Erdings Landrat Martin Bayerstorfer (CSU) will Flugzeuge, die auf dem Münchner Airport den Verkehr aufhalten, nach Oberpfaffenhofen lotsen. Beim Regionalen Planungsverband (RPV) hat er nun die Öffnung des Sonderflughafens „für den zivilen Flugverkehr“ gefordert. Der Ausschuss des RPV berät am 30. April darüber.

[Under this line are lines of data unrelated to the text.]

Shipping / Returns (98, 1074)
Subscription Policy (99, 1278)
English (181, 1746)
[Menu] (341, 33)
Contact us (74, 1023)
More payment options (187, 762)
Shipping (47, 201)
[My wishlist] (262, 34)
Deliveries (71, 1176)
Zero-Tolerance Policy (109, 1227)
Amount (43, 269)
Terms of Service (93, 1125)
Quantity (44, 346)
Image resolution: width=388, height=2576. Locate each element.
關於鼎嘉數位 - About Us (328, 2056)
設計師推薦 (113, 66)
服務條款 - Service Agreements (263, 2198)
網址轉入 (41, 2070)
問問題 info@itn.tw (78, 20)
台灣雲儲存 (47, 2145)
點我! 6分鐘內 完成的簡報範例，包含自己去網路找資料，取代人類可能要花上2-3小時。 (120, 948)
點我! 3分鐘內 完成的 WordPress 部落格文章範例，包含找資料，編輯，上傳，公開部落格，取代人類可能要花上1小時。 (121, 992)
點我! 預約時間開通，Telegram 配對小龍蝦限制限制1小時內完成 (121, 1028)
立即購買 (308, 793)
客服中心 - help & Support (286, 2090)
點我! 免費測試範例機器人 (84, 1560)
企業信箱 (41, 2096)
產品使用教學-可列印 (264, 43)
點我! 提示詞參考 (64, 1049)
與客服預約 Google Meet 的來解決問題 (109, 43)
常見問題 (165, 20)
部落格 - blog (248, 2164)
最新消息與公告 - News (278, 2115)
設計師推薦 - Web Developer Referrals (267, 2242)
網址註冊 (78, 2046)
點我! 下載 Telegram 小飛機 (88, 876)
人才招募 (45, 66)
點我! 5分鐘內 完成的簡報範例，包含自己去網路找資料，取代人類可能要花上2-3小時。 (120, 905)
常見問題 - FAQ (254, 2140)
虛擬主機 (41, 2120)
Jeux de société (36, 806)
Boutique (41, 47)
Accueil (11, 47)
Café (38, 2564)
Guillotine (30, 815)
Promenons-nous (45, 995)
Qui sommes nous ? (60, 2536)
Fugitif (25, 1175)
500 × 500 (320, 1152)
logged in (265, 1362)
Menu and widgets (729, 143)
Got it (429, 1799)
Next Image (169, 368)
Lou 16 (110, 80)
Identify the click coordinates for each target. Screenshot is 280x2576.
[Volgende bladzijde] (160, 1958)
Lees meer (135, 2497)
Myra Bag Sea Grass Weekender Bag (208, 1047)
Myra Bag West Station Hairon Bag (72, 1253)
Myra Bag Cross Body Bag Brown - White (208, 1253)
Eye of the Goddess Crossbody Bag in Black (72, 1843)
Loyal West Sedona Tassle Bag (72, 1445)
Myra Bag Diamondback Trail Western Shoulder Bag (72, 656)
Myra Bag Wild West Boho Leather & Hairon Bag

Starnbergs Landrat Karl Roth zeigte sich am Freitag überrascht von dem Erdinger Ansinnen. Zunächst war seinen Angaben nach die SPD in Erding mit einem entsprechenden Antrag vorgeprescht, der im Kreistag eine Mehrheit fand. „In der Hoffnung, dass man sich die dritte Startbahn sparen kann“, weiß Roth. Diese wurde bekanntlich per Bürgerentscheid abgelehnt. Der Ausschusssitzung des RPV, dem die Landeshauptstadt und die Landkreise drumherum angehören, sieht Roth zwar „entspannt“ entgegen. Ein wenig Sorge schwingt aber mit: „Die im Norden könnten sagen, das ist eine gute Idee.“

Weßlings Bürgermeister Michael Muther sieht „keine Riesengefahr auf Weßling zukommen“. Der Rathauschef verwies am Freitag auf die geänderte Fassung des Landesentwicklungsprogramms (LEP), die demnächst von der Staatsregierung beschlossen werden soll. In ihr sind auch Geschäftsflieger in Oberpfaffenhofen unerwünscht. Rechtlich hat das aber keine Auswirkungen, weil höchstrichterlich entschieden worden ist, dass Geschäftsflieger Oberpfaffenhofen ansteuern dürfen. 9725 Flugbewegungen pro Jahr sind genehmigt. Ausgeschöpft wird davon derzeit nur ein Bruchteil.

Landrat Karl Roth geht trotz des Erdinger Antrags davon aus, dass das LEP durchgezogen wird: „Dann wäre zunächst Ruhe.“ Mit den 9725 Flugbewegungen kann er leben.